Die Virtualisierung der Serversysteme lässt sich beispielsweise mithilfe von Lösungen wie dem
Vmware-ESX-Server realisieren, zum Virtualisieren von Storage-Komponenten eignen sich diverse
SAN-Produkte, und die Virtualisierung der Backup-Lösungen kann beispielsweise über Virtual Tape
Libraries erfolgen. Die Verfügbarkeit und Auslastung der vorhandenen Server-Pools überwachen und
steuern Monitoring- und Management-Tools. Diese übernehmen beispielsweise bei Verletzung der
definierten Service Levels sofort die automatische Verteilung von Betriebssystemen und Anwendungen
innerhalb des Server-Pools (oder installieren bei Bedarf auch neue virtuelle Serversysteme). So
werden die Lasten effektiv gesteuert, und die Verfügbarkeit der Systeme bleibt stets
gewährleistet.
Die Planung einer serviceorientierten Architektur, die gleichzeitig die Flexibilisierung der
Hardwareinfrastruktur einbezieht, gestaltet sich nicht einfach.
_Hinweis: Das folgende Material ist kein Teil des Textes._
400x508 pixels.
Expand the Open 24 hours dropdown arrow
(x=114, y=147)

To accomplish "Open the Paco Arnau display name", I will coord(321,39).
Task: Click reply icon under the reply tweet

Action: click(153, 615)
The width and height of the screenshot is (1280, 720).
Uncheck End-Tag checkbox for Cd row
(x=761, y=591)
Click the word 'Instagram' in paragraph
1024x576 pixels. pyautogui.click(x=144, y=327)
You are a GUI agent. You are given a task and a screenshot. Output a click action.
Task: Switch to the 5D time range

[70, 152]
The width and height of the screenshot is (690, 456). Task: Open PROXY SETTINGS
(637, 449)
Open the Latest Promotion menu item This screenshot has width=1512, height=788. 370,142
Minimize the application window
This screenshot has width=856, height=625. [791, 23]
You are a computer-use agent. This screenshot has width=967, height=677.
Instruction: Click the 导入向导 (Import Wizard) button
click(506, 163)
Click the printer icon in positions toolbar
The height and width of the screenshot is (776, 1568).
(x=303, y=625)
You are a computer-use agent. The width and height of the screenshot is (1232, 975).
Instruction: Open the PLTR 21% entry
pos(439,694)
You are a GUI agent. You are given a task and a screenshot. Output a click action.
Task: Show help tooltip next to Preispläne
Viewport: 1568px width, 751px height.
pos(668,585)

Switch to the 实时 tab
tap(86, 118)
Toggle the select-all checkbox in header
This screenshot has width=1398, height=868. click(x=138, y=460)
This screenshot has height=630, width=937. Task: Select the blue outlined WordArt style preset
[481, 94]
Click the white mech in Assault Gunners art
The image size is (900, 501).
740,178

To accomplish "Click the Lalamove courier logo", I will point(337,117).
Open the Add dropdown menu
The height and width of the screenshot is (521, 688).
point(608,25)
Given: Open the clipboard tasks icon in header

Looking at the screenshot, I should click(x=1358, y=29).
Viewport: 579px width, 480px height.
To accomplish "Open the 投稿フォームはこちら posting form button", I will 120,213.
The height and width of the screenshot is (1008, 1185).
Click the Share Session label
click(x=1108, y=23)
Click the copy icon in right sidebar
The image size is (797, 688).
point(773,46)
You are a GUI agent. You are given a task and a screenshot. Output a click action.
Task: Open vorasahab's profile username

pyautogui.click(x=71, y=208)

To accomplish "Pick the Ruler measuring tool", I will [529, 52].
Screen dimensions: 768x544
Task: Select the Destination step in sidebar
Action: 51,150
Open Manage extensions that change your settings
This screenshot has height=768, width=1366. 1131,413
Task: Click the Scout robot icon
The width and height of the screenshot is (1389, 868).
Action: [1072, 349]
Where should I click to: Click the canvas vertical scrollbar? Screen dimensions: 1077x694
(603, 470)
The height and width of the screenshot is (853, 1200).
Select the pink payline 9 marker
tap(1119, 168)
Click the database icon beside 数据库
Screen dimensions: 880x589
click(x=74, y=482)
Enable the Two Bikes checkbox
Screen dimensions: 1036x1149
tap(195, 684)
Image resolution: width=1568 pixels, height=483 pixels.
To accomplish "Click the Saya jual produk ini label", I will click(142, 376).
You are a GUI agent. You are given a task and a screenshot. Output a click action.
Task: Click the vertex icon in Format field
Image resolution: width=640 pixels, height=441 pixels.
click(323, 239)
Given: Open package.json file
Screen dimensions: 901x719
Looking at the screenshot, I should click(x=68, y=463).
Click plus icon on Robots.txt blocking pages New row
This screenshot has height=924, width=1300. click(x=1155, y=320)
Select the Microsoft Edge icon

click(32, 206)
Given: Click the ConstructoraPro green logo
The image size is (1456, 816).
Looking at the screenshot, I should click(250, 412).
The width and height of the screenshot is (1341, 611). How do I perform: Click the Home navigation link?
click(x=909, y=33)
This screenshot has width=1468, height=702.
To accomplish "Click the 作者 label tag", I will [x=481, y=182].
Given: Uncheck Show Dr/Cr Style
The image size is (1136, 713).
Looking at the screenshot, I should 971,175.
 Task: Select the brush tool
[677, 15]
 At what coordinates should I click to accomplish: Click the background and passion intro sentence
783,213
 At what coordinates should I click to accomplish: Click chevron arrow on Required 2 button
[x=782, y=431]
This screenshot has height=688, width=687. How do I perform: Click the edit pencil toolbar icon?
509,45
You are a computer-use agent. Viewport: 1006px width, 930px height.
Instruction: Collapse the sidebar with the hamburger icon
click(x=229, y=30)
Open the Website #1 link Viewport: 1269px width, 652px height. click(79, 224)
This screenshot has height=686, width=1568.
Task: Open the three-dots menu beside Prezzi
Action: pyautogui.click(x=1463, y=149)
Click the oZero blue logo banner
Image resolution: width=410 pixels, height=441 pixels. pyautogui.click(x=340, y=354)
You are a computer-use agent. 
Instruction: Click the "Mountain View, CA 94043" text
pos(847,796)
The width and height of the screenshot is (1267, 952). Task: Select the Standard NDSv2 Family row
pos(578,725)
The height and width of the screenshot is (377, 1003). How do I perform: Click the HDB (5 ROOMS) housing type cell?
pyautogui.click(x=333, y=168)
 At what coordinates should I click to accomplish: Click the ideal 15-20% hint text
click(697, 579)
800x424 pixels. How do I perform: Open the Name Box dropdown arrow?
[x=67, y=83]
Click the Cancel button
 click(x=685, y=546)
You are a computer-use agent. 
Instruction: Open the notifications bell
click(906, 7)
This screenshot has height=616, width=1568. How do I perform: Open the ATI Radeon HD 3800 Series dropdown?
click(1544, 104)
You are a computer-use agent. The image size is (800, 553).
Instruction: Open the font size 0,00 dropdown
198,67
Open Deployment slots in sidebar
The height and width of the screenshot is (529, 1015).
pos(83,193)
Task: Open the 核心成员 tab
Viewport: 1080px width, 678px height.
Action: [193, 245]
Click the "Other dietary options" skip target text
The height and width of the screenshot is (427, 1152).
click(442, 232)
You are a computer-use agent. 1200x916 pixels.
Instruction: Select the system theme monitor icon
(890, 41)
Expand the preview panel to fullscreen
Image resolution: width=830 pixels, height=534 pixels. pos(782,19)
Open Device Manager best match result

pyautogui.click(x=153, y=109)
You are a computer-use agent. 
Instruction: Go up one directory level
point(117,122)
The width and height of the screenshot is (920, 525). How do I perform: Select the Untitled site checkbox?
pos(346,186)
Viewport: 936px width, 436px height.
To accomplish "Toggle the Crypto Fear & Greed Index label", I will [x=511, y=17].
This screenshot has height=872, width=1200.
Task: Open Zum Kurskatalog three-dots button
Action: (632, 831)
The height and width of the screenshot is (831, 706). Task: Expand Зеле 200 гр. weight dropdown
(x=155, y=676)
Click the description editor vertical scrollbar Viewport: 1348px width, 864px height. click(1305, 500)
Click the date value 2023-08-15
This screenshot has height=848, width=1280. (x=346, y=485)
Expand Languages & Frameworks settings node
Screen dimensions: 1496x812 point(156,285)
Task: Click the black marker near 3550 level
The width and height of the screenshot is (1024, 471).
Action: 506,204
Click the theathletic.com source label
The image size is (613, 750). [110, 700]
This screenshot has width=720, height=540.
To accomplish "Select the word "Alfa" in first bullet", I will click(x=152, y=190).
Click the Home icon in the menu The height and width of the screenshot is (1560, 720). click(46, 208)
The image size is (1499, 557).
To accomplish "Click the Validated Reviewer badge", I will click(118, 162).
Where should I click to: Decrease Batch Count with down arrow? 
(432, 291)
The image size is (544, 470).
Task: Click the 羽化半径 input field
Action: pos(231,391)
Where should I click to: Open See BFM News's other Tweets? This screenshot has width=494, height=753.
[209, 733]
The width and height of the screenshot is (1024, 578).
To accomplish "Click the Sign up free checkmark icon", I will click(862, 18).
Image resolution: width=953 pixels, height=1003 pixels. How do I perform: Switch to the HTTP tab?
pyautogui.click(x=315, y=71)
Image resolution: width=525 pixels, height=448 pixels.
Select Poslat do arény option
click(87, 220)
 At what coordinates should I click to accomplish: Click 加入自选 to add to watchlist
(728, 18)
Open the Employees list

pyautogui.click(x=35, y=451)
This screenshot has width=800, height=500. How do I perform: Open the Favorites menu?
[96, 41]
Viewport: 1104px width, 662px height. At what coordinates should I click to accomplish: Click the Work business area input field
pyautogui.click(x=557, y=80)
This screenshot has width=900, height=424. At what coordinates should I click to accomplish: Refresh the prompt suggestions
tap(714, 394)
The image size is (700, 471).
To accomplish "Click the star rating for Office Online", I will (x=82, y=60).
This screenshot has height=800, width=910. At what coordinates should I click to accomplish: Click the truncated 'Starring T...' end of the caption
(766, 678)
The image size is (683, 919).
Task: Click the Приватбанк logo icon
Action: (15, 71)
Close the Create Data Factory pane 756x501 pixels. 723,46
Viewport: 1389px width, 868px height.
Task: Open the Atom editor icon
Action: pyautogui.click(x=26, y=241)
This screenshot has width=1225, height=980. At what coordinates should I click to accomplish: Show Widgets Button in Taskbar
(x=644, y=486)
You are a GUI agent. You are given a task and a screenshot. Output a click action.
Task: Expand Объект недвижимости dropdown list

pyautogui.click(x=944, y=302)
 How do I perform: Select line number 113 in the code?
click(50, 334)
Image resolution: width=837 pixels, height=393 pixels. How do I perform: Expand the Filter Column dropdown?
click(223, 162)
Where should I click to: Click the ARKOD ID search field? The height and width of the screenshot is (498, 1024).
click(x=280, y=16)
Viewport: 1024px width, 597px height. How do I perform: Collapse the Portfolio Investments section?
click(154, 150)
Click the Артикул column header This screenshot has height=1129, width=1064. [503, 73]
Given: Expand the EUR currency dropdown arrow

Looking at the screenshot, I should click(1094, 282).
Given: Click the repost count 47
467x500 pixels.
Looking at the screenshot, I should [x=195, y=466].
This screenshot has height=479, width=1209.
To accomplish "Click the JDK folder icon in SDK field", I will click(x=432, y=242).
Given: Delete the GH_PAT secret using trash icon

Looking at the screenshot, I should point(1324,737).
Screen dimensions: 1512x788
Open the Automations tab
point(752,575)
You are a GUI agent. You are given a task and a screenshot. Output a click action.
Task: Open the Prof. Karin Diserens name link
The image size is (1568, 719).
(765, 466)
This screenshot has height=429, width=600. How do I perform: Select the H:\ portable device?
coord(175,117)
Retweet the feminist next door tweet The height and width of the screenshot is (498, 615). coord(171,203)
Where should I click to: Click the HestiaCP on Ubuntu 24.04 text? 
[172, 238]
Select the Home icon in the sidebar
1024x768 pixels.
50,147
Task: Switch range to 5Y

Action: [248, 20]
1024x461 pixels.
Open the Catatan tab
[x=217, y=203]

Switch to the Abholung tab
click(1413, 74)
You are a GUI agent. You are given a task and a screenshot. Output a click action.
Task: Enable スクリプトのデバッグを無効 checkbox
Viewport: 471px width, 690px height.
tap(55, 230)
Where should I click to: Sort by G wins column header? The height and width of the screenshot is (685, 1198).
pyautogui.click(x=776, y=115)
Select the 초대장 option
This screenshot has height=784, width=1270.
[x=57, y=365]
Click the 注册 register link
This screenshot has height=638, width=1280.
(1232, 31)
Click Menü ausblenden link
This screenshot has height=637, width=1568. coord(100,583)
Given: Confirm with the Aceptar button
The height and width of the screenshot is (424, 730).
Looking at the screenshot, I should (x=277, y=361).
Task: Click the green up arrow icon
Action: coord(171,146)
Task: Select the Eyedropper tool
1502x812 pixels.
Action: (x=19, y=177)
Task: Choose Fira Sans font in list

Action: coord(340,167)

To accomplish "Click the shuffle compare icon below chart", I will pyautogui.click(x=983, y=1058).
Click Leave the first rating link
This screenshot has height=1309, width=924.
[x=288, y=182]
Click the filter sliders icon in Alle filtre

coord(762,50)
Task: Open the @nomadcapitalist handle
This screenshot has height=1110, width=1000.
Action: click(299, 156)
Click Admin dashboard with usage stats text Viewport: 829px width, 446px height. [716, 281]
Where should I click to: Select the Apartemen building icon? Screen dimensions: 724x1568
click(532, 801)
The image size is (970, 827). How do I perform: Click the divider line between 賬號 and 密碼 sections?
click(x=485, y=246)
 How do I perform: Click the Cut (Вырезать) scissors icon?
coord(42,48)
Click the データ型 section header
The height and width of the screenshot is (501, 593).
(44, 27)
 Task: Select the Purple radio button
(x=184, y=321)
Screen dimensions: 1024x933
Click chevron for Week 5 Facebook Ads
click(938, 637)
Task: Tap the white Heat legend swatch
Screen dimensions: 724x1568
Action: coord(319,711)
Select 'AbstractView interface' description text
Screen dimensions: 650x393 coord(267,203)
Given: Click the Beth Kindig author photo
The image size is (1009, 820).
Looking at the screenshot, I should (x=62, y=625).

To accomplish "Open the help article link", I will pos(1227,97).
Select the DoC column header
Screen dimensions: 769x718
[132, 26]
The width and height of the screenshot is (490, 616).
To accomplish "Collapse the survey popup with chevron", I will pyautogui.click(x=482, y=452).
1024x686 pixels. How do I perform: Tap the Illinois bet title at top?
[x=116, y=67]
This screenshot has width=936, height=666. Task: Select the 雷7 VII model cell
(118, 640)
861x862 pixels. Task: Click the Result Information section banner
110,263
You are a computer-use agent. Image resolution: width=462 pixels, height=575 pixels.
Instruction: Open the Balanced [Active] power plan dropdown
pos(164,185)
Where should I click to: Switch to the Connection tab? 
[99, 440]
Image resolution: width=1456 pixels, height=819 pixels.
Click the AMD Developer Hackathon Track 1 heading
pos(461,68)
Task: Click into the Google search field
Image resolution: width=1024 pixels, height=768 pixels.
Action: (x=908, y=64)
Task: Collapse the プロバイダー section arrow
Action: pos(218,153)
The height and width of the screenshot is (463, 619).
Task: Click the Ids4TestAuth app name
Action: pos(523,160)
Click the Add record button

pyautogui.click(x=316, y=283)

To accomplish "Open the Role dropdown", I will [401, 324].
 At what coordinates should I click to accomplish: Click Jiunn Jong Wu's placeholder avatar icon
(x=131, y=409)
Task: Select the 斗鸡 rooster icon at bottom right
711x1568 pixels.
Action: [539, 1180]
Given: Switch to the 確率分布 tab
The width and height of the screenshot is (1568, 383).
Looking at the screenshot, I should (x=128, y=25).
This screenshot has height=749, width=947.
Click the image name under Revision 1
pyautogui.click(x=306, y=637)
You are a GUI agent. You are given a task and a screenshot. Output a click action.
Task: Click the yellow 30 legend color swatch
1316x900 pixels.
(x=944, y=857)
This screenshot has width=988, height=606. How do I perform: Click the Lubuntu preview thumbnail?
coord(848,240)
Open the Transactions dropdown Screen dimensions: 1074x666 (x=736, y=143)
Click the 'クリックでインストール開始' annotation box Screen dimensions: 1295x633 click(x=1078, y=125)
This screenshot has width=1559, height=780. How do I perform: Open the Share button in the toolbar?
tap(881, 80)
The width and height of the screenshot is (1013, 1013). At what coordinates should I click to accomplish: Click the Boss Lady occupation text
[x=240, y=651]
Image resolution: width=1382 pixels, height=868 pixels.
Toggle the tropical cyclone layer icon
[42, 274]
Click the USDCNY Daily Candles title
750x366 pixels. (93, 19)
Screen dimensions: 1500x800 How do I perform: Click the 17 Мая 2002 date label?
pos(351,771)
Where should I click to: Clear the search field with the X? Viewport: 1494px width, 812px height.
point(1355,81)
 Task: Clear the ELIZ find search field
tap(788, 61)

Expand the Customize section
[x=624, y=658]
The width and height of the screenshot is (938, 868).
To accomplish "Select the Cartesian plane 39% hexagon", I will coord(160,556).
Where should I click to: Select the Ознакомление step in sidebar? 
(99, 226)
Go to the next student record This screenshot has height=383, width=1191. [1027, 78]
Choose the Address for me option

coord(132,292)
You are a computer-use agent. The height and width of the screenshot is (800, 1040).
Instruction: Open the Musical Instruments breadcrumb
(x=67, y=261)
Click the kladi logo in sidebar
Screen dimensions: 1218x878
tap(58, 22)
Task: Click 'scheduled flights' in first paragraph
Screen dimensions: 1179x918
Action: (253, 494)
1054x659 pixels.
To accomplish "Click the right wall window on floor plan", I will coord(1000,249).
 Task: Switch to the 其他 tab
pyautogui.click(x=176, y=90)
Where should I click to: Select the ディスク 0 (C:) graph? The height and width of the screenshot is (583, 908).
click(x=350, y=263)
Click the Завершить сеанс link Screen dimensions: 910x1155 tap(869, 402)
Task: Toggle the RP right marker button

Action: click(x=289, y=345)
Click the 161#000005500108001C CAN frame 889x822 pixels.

Denn neben den grundsätzlichen
Überlegungen zu den Änderungen der Softwarelandschaft müssen die Anforderungen an die künftige
IT-Infrastruktur ermittelt und Umsetzungsschritte geplant werden. Ohne Methodenwissen und spezielle
Analysewerkzeuge sind Anwender, die mit SOA meist Neuland betreten, überfordert. Einige Anbieter
haben deshalb entsprechende Dienstleistungen im Programm, die den Unternehmen helfen, ihre
vorhandene IT-Landschaft in eine serviceorientierte IT-Architektur umzuformen. Im Idealfall
arbeiten Hard- und Softwareanbieter dabei Hand in Hand, wie etwa Fujitsu Siemens Computers und
SAP-Consulting. In vier aufeinander folgenden Teilschritten – von der Bestandsaufnahme im
Applikations- und Infrastrukturbereich bis zur Festlegung der Zielarchitektur – wird zusammen mit
dem Anwender der Weg in eine zukunftsfähige, serviceorientierte IT-Architektur erarbeitet. Am Ende
des Prozesses steht eine individuelle Roadmap, die beschreibt, welche Schritte nötig sind, um die
spezifische Hardware- und Anwendungslandschaft des Kunden in eine serviceorientierte IT-Landschaft
umzuformen.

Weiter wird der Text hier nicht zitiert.